Restorative Effects of Short-Chain Fatty Acids on Corneal Homeostasis Disrupted by Antibiotic-Induced Gut Dysbiosis

The gut microbiota plays a crucial regulatory role in various physiological processes, yet its impact on corneal homeostasis remains insufficiently understood. Here, we investigate the effects of antibiotic-induced gut dysbiosis (AIGD) and germ-free (GF) conditions on circadian gene expression, barrier integrity, nerve density, and immune cell activity in the corneas of mice. Through RNA sequencing, we found that both AIGD and GF conditions significantly disrupted the overall transcriptomic profile and circadian transcriptomic oscillations in the cornea.
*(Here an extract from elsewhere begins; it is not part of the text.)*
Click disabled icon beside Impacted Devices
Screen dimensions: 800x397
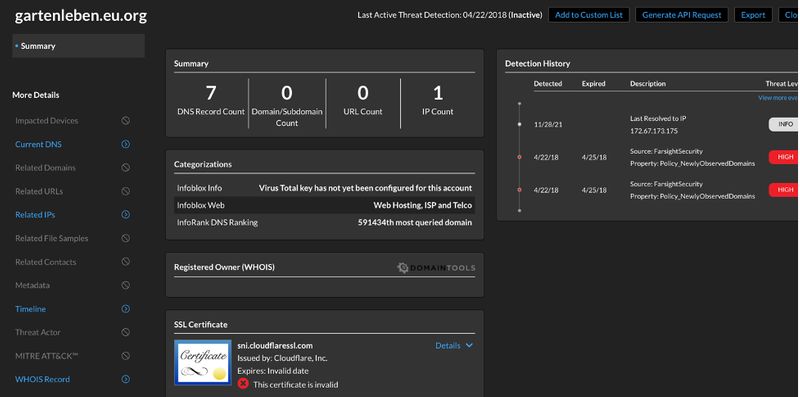click(126, 121)

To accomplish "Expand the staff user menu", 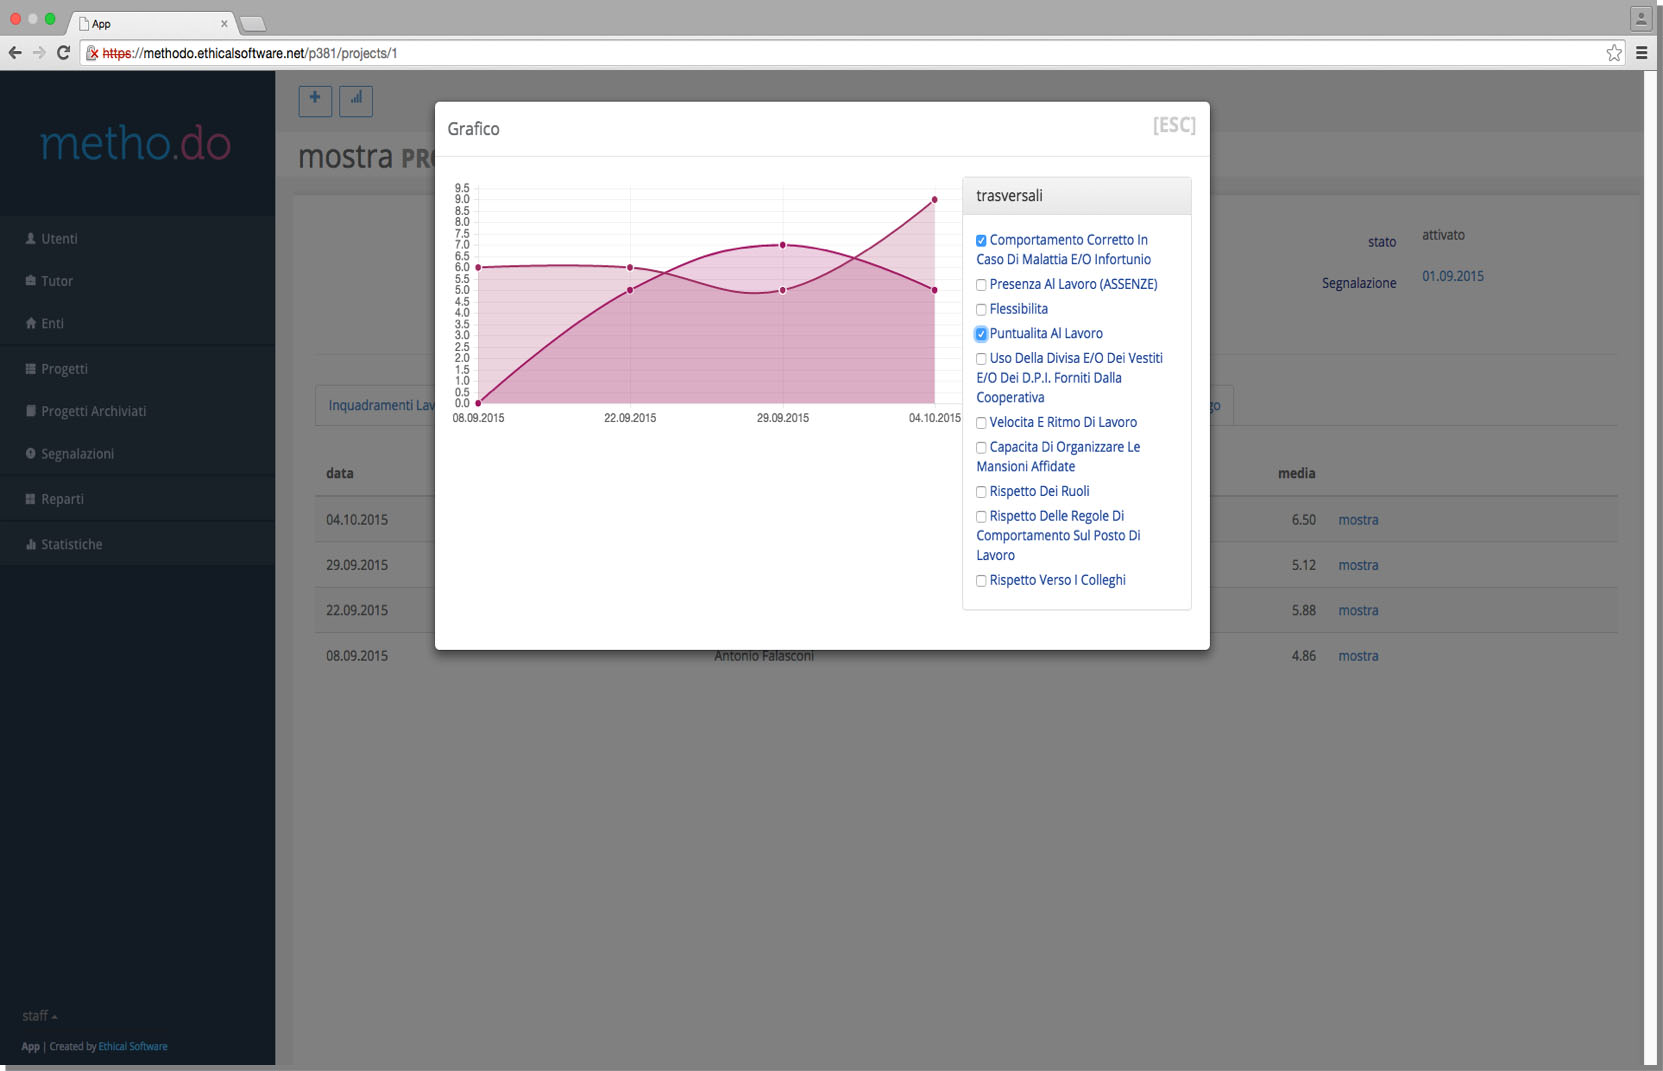I will (x=39, y=1016).

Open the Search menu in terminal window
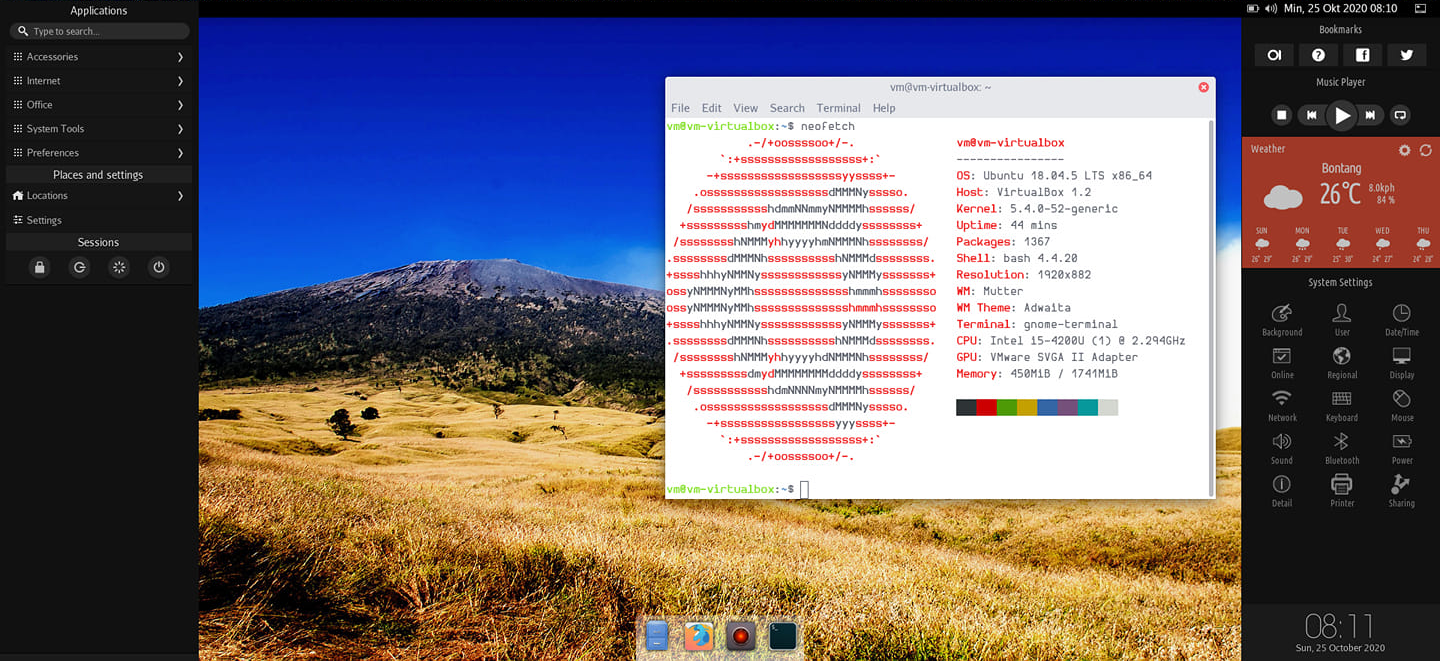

These molecular disturbances were accompanied by a reduction in corneal epithelial thickness, nerve density, corneal sensitivity, and compromised barrier function. Notably, supplementation with short-chain fatty acids (SCFAs) significantly restored corneal integrity in AIGD mice. Further single-cell sequencing revealed that SCFA receptors GPR109A (Hcar2), olfactory receptor 78 (Olfr78), and GPR43 (Ffar2) are expressed in corneal epithelial basal cells, embryonically derived macrophages, perivascular cells, and γδ - T cells, respectively. In conclusion, this study demonstrates that the gut microbiota plays a critical role in corneal physiology by regulating circadian gene expression and maintaining barrier function. These findings enhance our understanding of the gut-eye axis, highlighting the cornea as a target for microbiota-derived metabolic signals and underscoring the potential therapeutic value of SCFAs in treating corneal dysfunction.